(Extracted rows)
start

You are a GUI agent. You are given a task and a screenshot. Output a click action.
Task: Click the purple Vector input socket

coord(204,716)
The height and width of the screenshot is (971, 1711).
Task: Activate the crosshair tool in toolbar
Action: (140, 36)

end

__EXERCISE GOAL__
Output every row above word for word, leaving none out.

__EXPECTED OUTPUT__
You are a GUI agent. You are given a task and a screenshot. Output a click action.
Task: Click the purple Vector input socket

coord(204,716)
The height and width of the screenshot is (971, 1711).
Task: Activate the crosshair tool in toolbar
Action: (140, 36)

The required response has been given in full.